In a strict father family, the father is in charge and is assumed to know right from wrong, to have moral as well as physical authority. He is supposed to protect the family, support the family, set the rules, enforce the rules, maintain respect, govern sexuality and reproduction, and teach his kids right from wrong, that is, to grow up with the same moral system. His word defines what is right and is law; no backtalk. Disobedience is punished, painfully, so that children learn not to disobey. Via physical discipline, they learn internal discipline, which is how they become moral beings. With discipline they can become prosperous.
If you are not prosperous, you are not disciplined enough, not taking enough personal responsibility and deserve your poverty. At the center is the principle of personal responsibility and moral hierarchy: those who are more moral (in this sense of morality) should rule: God over man, man over nature, parents over children, the rich over the poor, Western culture over non-Western culture, America over other countries, men over women, straights over gays, Christians over non-Christians, etc.
On conservative religion, God is a strict father; in sports, coaches are strict with their athletes; in classrooms, teachers should be strict with students; in business, employers rule over employees; in the market, the market should decide – the market itself is the strict father, deciding that those who have financial discipline deserve their wealth, and others deserve their poverty; and in politics, this moral system itself should rule.
Conservatives can be poor, but they can still be kings in their own castles – strict fathers at home, in their personal identity: in their religion, in their sex lives, in the sports they love. Poor conservatives vote their identity as conservatives, not their lack of material wealth.
How anyone can not see this after these last elections is beyond me. Yet we see diary after diary trying to explain what happened. What happened is exactly what Lakoff said happens in this culture a long time ago.
So the eternal questions will be asked: "So what do we do?"
If you must discuss political differences, just be positive, starting with your values and with how you understand freedom and how it arises from citizens working together to provide public resources for everyone. Use your language, not theirs. Stay respectful.
Those few sentences would discount a large percentage of what I see written here. Just because the opposition does not share your world view does not give you the ability to "rationally" prove them wrong and stupid as well. There can be no debate when the starting premises are so different on both sides. It is not surprising that there is gridlock. It is not surprising that people with a certain world view vote republican.
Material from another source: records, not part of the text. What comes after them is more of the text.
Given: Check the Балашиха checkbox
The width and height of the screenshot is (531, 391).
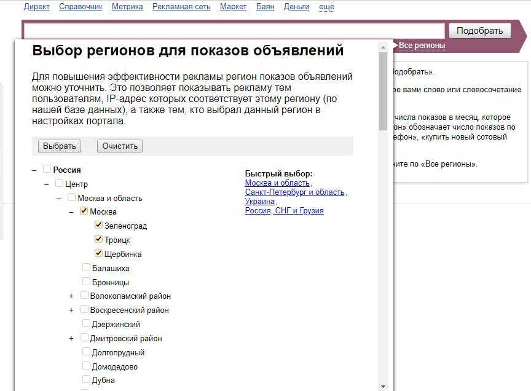Looking at the screenshot, I should coord(87,268).

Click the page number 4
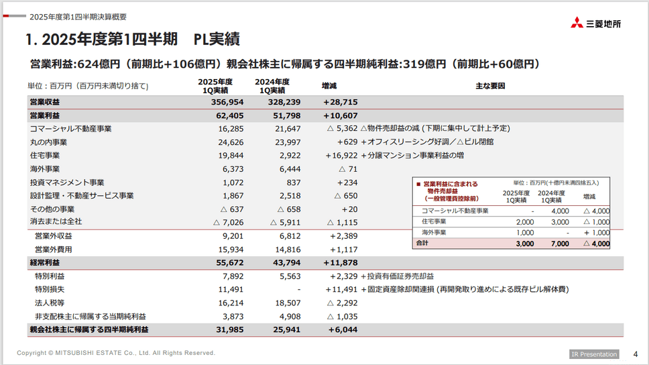[635, 354]
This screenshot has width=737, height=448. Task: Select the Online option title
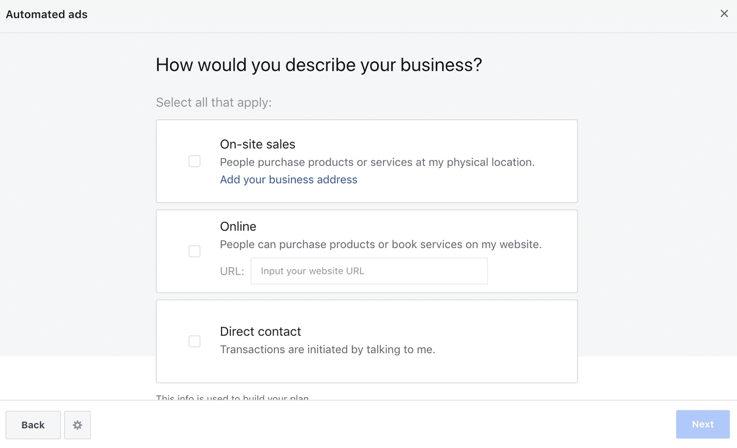[238, 226]
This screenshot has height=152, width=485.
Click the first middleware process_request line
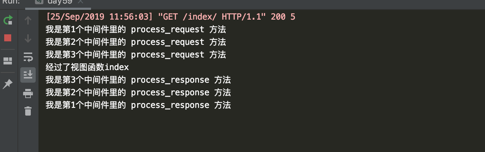(136, 29)
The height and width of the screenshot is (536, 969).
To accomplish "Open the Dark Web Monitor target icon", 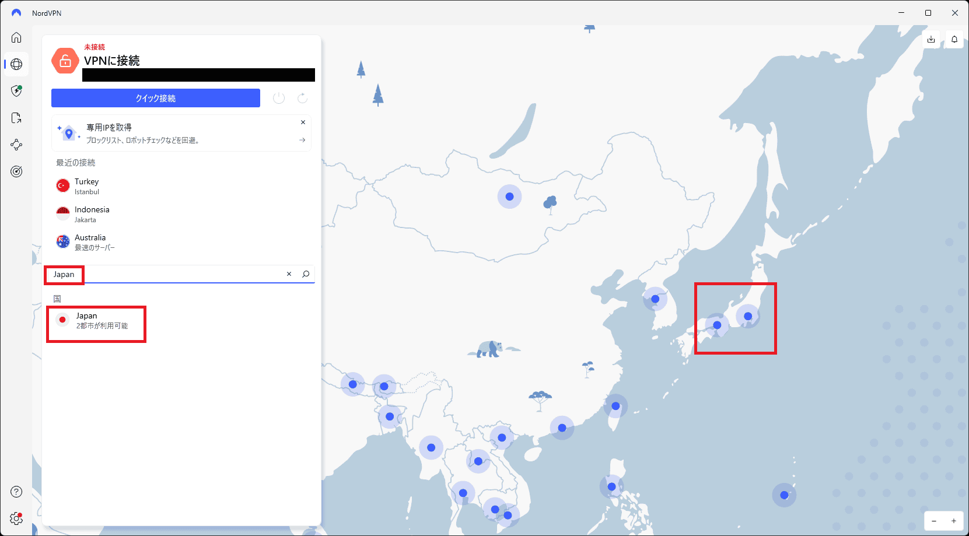I will 16,171.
Just a word on the science buried under all this. Lakoff has studied cognition very carefully. He has a lot of well documented work to back him up. He does not flaunt it when trying to communicate with the public. Rather he distills it into a message that makes sense if you are willing to look at it in its entirety rather than find straw men to shoot at as a form of self defense and denial.
The biggest sign that he is on the right track is that he has warned and analyzed and dealt reasonably with failure after failure on the part of the progressive forces in this country. Like it or not we are not going to change this situation by doing the same thing over and over again.
The money spent on marketing ideas has been a big issue as it should. But it mainly misses the point. That marketing only works when it touches base with people's minds, their world view and their basic identity.
This is a good interview and I suggest you read it carefully before you kick in with your denial frame.